Многотысячная толпа заревела и загудела, как гигантский пчелиный улей.

Теперь можно было пройти внутрь радиостанции, чтобы объявить о победе, до конца которой оставались считанные минуты. Передачи о ценах на хлопок были прерваны, и в радиотрансляциях воцарилась зловещая тишина. Скоро дикторы выйдут с очередным экстренным сообщением.

– Шах пирузи аст! Шах пирузи аст! – все еще кричали борцы дядюшки Джанетали, который продолжал гладить и целовать портрет монарха. Он тоже повторял победный клич, вскидывая вверх победный пухлый кулачок.

Смех и радостное настроение кружили в стане роялистов, как вдруг появилась военная машина с автоматчиками. Никто не понял, почему в них начали стрелять. Началась паника. Через окровавленные трупы стали спотыкаться те, кто пытался спастись от шальных пуль. Вскинутый вверх кулак Джанетали на несколько секунд замер в воздухе, когда он почувствовал непонятную зудящую боль в предплечье и заметил, что по руке течет кровь. Следующие пули попали в его грудь и живот. Большое тело Джанетали опрокинулось с носилок, сбивая с равновесия тех, кто на протяжении всей шумной манифестации упорно и смиренно тягал эти носилки на своих крепких плечах. Старик упал на землю, продолжая держать портрет шаха. Он лежал на земле животом вниз, словно намеренно прикрывал фотографию Пехлеви от пуль врага, окропляя ее своей кровью. «Железной» кровью настоящего борца зорханы.

– Устад умер! – крикнул один из учеников.
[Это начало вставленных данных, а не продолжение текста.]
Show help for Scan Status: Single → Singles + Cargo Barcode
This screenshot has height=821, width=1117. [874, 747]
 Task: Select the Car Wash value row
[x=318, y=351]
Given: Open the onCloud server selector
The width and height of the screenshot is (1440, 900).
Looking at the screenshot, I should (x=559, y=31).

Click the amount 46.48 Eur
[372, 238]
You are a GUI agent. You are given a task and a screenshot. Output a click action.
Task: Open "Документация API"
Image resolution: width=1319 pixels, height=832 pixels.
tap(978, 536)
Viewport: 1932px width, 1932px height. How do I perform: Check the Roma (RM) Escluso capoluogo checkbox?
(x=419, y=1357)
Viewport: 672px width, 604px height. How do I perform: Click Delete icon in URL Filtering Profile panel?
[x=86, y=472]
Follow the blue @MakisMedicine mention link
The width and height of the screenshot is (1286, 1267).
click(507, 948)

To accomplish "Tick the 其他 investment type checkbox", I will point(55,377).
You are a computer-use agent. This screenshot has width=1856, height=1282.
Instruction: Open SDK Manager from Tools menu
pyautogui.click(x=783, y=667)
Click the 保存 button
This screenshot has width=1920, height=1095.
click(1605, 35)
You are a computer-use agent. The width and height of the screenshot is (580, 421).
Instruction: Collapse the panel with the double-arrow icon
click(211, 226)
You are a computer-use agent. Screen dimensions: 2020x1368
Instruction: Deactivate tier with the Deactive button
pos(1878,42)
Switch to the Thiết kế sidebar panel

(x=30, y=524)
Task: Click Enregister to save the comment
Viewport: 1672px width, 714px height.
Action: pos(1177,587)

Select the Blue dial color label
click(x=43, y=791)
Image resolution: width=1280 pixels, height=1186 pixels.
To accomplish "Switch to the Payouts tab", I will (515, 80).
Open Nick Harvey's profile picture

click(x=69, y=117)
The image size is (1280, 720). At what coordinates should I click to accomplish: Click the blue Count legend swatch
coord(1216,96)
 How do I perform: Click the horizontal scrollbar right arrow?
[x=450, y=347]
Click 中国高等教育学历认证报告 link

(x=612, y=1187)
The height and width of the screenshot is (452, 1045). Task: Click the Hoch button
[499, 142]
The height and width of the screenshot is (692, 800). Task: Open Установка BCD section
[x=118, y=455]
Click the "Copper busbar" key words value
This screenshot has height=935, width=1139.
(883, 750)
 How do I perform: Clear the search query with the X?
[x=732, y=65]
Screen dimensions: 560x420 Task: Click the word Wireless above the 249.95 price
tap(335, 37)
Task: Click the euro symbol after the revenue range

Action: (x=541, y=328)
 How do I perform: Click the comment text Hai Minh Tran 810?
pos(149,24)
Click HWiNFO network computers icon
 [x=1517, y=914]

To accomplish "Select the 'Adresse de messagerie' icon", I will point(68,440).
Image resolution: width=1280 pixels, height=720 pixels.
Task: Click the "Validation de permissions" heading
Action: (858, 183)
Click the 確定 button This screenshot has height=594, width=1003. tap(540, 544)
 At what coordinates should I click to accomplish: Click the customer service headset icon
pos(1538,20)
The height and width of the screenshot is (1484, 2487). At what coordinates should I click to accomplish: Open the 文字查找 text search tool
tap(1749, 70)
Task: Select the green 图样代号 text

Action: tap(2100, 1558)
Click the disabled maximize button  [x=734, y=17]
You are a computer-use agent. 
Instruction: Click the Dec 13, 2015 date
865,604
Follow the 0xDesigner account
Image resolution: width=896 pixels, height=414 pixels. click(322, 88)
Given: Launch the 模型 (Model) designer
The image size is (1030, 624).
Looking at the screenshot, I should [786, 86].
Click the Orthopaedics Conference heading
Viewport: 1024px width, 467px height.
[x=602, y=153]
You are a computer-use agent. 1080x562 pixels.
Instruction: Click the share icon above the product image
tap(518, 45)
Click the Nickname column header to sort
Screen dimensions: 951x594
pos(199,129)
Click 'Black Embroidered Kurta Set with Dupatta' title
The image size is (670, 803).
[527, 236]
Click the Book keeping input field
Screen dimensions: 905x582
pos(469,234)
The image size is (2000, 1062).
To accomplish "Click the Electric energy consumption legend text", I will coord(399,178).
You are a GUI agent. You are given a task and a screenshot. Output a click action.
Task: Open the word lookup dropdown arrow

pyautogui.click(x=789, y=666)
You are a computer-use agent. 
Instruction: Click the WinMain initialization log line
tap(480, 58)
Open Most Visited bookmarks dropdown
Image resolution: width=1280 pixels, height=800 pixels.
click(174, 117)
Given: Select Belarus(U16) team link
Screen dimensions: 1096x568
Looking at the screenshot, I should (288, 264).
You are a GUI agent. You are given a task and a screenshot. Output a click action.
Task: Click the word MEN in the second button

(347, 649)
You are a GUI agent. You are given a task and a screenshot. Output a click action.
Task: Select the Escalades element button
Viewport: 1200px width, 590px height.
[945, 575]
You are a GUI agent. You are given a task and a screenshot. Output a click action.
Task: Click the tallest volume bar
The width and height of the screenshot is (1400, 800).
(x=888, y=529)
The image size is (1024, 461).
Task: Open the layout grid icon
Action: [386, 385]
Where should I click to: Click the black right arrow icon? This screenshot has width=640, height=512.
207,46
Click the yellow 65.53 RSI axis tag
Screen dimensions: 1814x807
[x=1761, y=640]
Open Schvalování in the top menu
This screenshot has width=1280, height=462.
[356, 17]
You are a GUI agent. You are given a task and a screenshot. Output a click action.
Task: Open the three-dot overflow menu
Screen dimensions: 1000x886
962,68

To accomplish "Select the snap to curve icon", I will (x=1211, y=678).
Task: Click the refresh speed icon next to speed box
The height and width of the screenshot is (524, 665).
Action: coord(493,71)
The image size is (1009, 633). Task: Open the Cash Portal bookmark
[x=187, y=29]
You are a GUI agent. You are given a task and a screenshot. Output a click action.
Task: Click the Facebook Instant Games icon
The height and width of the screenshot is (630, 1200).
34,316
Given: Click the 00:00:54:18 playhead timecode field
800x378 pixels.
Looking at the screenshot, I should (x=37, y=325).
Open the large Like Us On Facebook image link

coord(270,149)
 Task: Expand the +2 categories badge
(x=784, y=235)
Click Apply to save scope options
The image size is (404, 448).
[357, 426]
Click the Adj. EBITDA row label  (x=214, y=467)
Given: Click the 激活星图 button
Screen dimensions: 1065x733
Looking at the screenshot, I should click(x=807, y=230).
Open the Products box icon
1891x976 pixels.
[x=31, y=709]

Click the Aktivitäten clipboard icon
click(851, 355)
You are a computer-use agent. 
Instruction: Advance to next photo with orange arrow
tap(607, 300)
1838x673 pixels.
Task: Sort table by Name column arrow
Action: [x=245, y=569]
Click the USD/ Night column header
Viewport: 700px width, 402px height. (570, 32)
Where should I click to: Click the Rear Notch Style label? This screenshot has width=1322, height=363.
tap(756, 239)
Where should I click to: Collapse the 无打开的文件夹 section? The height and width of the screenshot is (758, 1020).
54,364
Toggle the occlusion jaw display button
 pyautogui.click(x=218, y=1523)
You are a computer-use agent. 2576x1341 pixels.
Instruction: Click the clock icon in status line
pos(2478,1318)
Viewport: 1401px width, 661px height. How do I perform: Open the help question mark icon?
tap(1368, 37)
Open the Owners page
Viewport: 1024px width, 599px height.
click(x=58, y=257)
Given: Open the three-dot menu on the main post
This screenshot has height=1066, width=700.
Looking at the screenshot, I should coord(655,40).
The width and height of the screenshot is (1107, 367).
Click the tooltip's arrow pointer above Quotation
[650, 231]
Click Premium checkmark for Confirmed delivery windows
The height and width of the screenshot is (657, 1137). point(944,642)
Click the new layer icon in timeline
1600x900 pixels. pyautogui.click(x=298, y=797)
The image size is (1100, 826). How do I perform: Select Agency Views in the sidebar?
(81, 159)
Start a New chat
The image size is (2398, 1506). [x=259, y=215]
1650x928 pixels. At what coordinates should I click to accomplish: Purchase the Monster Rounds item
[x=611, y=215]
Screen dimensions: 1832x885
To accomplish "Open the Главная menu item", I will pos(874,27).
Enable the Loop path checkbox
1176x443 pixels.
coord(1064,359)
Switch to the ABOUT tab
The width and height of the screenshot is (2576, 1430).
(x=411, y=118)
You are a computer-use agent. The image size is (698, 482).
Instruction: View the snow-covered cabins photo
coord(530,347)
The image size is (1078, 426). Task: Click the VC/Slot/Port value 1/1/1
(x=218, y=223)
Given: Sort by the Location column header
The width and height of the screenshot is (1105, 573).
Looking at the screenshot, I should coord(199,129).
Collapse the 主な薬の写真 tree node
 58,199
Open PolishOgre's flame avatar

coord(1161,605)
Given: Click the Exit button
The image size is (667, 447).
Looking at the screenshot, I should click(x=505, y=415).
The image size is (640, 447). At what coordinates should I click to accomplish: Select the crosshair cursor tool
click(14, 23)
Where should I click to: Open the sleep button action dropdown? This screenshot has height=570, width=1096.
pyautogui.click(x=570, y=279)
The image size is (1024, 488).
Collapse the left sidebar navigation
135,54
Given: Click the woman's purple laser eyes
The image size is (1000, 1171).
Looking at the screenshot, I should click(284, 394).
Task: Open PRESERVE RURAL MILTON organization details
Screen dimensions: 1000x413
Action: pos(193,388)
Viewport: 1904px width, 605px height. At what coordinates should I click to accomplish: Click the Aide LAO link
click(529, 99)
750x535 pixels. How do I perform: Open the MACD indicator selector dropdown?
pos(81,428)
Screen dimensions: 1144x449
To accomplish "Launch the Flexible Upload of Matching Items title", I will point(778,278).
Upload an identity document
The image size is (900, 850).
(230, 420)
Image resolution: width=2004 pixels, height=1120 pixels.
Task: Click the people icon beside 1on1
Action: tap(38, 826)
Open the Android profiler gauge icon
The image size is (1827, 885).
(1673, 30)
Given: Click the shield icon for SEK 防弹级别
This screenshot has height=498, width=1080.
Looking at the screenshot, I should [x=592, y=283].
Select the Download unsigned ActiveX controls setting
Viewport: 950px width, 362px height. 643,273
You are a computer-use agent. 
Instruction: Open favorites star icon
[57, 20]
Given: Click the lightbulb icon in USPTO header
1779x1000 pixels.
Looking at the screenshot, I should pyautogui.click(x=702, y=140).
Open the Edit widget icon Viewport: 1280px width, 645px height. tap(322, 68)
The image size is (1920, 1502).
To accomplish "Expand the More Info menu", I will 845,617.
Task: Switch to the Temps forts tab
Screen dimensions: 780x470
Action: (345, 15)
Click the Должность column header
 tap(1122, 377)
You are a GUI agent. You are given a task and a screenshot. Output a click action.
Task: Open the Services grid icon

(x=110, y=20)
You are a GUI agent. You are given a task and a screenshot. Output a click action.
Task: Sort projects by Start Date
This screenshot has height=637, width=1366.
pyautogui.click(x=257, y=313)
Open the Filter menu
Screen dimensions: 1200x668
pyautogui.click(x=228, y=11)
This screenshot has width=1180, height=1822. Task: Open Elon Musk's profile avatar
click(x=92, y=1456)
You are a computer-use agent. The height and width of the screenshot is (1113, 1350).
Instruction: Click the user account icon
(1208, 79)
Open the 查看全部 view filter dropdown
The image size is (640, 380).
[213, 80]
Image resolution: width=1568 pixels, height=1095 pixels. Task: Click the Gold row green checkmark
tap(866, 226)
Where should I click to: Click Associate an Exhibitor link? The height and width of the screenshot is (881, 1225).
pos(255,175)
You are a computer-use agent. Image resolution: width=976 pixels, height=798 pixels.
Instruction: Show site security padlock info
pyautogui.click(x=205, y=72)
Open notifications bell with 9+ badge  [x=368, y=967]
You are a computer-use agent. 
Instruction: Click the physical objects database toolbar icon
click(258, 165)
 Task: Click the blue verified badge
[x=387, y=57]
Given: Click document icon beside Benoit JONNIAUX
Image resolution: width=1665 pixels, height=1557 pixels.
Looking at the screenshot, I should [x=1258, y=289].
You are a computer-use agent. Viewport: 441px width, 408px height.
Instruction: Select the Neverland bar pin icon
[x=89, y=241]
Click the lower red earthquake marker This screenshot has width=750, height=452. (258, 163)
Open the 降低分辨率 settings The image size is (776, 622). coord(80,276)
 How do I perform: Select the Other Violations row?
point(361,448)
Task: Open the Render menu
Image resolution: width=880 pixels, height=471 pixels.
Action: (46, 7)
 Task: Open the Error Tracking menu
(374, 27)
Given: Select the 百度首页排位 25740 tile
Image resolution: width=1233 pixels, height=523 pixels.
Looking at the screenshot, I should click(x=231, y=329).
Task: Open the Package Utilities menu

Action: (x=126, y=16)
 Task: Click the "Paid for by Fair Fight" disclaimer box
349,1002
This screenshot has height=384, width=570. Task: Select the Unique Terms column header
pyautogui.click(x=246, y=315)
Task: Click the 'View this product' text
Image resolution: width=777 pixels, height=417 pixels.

Его клич подхватили другие, перебивая зычным голосом визг проституток Шахре-Ну. Теперь им было не до смеха.

– Джанетали убили!

Манифестанты хотели было спасаться бегством, но кто-то из толпы воззвал к сопротивлению преступному правительству Мосаддыка, чьи бешеные псы стреляли по безоружным людям.

– Не оставим кровь наших братьев и сестер пролитой зря. Вперед, к дому Мосаддыка! Положим конец его ненавистному правлению!

Ничто не звучит так естественно и ярко, как пафос митингующих. Человека, которого несколько месяцев тому назад носили на руках, теперь уже собирались линчевать. Такая зыбкая и переменчивая восточная любовь…

Пока собирались новыми силами, машина с автоматчиками скрылась из виду. Никто так не узнал, кто давал команду стрелять.

– Шах пирузи аст! – озлобленные манифестанты взяли ход на дом премьер-министра.

* * *

Они сидели за столом ресторана отеля «Эксельсиор», когда к ним быстрым шагом приблизился один из итальянских журналистов, дежуривших у входа.

– Ваше Величество, у меня для вас хорошие новости.

На молодого человека с фотоаппаратом на шее с надеждой смотрели глаза шаха и его супруги.

– Мосаддык арестован. Власть перешла в руки генерала Захеди.

По щекам Сораи непроизвольно потекли слезы.

– Поздравляю вас, Ваше Величество! – с детской веселостью, широко и добродушно улыбаясь, сказал итальянец, а затем обернулся к Сорае: – Шахиня, нам будет не хватать вашей красоты. Вы самая прекрасная женщина, которую мне доводилось встречать. Это мнение разделяют все мои коллеги.

– Благодарю вас, – прошептала Сорая, изящно смахивая слезу с глаз.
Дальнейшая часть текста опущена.